- **Instructions for the task**:
If a line in the entries below includes the string "before", copy it out.

- **Pixel coordinate grounding data**:
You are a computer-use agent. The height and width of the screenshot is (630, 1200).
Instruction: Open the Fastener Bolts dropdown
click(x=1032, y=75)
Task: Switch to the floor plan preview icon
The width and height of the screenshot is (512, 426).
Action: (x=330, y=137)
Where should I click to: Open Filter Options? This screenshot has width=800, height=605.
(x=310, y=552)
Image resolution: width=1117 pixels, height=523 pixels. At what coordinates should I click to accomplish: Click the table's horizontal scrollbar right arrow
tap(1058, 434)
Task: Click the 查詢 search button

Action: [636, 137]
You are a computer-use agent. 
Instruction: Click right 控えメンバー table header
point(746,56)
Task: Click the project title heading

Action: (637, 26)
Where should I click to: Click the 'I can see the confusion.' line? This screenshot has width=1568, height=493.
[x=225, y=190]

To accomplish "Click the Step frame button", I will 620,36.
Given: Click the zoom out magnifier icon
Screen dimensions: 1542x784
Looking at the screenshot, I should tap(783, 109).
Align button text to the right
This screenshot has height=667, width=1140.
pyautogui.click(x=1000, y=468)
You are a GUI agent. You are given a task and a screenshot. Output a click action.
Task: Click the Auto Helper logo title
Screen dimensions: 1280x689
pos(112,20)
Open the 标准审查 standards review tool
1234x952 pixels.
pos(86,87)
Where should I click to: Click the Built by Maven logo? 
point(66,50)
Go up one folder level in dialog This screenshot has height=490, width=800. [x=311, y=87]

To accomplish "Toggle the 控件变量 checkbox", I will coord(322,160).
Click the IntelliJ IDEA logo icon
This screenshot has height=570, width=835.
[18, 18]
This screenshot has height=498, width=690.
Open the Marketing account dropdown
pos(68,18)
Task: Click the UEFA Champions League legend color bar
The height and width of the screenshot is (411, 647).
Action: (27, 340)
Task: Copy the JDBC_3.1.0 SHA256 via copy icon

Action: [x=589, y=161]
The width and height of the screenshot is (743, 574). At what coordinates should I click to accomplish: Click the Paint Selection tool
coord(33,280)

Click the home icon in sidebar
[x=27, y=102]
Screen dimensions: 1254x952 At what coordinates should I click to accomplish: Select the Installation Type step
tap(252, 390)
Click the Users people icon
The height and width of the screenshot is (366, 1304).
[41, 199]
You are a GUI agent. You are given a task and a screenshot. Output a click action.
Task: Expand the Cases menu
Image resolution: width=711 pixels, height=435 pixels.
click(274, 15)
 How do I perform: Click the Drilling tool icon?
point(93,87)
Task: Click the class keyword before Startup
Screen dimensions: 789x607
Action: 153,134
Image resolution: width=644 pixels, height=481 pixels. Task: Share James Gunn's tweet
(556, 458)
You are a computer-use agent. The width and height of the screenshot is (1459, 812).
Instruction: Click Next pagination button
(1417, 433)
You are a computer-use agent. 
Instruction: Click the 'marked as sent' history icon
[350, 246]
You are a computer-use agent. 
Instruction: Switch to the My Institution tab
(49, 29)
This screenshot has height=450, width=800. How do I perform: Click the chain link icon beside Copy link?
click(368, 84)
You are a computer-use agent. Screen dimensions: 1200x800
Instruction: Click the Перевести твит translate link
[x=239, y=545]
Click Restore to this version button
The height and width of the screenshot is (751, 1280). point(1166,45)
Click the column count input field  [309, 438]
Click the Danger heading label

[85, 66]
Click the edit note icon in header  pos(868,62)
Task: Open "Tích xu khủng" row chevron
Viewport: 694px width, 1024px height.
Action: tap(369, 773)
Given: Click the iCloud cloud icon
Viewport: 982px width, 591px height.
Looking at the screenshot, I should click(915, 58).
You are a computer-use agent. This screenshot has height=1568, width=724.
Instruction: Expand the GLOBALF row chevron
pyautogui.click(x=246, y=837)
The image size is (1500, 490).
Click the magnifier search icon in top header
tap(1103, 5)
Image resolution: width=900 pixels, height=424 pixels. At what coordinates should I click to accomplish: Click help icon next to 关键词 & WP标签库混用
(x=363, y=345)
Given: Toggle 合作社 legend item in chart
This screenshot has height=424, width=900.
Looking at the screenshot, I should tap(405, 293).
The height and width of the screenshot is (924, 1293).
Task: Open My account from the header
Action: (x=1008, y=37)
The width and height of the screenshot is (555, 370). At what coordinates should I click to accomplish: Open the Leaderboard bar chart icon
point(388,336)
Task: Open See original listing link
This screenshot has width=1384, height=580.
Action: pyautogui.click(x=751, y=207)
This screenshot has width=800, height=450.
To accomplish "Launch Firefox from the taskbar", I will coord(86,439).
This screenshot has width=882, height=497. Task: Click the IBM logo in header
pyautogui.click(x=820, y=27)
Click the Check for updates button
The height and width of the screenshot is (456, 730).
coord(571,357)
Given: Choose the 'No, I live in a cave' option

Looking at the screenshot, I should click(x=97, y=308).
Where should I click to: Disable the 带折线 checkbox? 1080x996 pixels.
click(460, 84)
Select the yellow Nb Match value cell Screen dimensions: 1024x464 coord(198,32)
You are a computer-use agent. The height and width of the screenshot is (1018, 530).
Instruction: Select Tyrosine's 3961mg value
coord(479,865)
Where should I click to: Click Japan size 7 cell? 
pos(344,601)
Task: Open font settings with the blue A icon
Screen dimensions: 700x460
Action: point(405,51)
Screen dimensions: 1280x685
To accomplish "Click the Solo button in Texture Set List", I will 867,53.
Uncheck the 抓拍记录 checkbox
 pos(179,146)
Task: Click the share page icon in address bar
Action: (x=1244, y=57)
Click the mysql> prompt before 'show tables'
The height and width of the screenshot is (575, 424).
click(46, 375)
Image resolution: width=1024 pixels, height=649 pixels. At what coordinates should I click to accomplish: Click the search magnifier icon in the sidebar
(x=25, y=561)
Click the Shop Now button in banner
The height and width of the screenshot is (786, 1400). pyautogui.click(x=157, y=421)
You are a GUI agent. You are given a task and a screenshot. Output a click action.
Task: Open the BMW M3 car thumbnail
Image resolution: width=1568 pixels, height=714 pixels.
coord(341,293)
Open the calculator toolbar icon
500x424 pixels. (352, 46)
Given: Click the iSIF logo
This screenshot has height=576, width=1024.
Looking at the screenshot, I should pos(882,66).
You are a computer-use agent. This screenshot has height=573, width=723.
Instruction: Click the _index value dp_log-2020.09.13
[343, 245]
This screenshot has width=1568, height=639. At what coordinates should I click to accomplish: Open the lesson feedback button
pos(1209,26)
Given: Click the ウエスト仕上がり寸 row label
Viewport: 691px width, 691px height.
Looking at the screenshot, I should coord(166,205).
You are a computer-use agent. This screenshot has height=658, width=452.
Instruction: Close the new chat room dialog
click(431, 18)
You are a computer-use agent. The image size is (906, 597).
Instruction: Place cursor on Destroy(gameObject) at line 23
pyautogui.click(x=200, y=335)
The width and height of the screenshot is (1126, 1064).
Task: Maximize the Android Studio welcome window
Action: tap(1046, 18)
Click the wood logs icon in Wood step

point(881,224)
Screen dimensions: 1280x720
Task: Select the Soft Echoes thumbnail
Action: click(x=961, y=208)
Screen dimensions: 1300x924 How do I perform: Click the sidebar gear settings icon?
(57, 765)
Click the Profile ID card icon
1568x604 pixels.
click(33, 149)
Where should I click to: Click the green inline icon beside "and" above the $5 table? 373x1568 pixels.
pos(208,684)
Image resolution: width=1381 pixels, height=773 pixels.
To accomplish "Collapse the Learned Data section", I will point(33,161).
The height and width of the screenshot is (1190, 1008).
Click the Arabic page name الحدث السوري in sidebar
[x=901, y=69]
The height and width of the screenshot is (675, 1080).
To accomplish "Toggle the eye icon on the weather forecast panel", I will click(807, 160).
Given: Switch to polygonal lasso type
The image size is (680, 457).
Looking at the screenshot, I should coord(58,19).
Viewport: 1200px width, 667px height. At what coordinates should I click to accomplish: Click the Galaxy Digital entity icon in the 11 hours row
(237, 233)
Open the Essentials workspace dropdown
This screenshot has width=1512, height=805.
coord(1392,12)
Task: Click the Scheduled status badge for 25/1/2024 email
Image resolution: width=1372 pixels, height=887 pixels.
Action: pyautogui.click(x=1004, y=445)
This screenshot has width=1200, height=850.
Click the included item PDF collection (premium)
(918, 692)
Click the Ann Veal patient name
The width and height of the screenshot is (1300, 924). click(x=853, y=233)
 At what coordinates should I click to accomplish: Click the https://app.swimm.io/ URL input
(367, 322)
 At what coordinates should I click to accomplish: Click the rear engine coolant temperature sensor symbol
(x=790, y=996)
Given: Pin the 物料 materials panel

- **Answer below**:
Task: Click the class keyword before Startup
Click the mysql> prompt before 'show tables'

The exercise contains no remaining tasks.